Lao journalists learn from UN Women how they can help stem violence against women
Author: Daeun Choi
Vientiane, Lao People’s Democratic Republic — As their country joins in a global campaign to stop violence against women, Lao journalists are better able to cover the issue at home and promote gender equality thanks to a training supported by UN Women, in collaboration with United Nations Population Fund.
Sixteen journalists from 16 media, including prominent ones like Vientiane Times and Lao National Television, learned how they can be more sensitive when producing and reporting news about violence against women, gender-based violence and gender issues. The 13-14 November workshop at the Lao Women’s Union’s training centre also encouraged people to take part in the 16 Days of Activism against Gender-based Violence, an international campaign from 25 November to 10 December.
Montira Narkvichien, Communications Specialist at UN Women’s Regional Office, led the training and focused on the ethics of writing news and on ways to better produce stories on eliminating violence against women.
Sisouvanh Vorabouth, National Program Coordinator of UN Women Lao People’s Democratic Republic, did training on how to understand gender relations and the root causes of the violence. A representative of the country office of United Nations Population Fund guided a discussion on the role of the media in providing women with information on referrals, hotlines and counselling services. A Lao Women’s Union representative discussed international and national laws on violence against women.
In the training, the journalists discussed ways to:
- Make sure that survivors of violence and their rights are protected.
- Look at gender inequality and discrimination as the cause of violence against women.
- Provide survivors with information they need, such as on shelters, and hotlines.
- Promote gender equality through their stories.
- Encourage collective action to stop violence against women.
The Lao media do not report many stories on violence against women.
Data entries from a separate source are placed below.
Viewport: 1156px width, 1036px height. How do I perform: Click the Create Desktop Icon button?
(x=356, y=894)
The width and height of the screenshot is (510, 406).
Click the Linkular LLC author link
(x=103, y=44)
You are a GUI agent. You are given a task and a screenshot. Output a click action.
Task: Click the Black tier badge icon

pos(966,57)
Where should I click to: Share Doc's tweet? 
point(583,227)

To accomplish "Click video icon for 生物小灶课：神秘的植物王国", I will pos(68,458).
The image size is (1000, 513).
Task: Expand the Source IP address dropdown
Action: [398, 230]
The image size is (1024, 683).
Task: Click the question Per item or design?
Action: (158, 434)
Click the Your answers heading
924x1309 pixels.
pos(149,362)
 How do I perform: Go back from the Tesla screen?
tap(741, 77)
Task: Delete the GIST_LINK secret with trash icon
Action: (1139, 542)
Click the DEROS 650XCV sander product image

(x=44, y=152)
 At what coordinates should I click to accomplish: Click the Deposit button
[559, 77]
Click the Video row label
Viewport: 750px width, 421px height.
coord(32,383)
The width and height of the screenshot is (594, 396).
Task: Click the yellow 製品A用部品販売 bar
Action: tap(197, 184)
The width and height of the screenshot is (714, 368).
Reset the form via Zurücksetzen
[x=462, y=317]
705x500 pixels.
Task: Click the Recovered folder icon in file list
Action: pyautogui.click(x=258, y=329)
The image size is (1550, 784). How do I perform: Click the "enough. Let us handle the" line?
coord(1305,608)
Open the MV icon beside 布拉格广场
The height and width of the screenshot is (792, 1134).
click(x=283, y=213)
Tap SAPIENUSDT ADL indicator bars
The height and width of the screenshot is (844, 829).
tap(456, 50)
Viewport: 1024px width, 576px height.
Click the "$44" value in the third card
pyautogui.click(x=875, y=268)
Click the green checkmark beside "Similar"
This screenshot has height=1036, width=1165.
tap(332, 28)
Most such stories are done by the media department of Lao Women’s Union.
“The media reporting on this issue of violence against women in line with ethical and professional standards is important on that road to end this world’s worst pandemic,” Montira said.
The journalists in the room agreed that they must raise these standards.
“We talk about promoting gender equality but we don’t know how to produce news that promotes gender equality,” said Sounita Phimmasone, an anchor at Lao National Television.
“I have learned about media ethics for news writing, especially for stories on violence against women,” said Phaymany Thammavongsa, a producer at Lao National Radio. “It is a very sensitive issue, and sometimes journalists use very strong and direct words that even create more violence. I promise I will bring the knowledge that I have gained from this training and apply it when I write news stories.”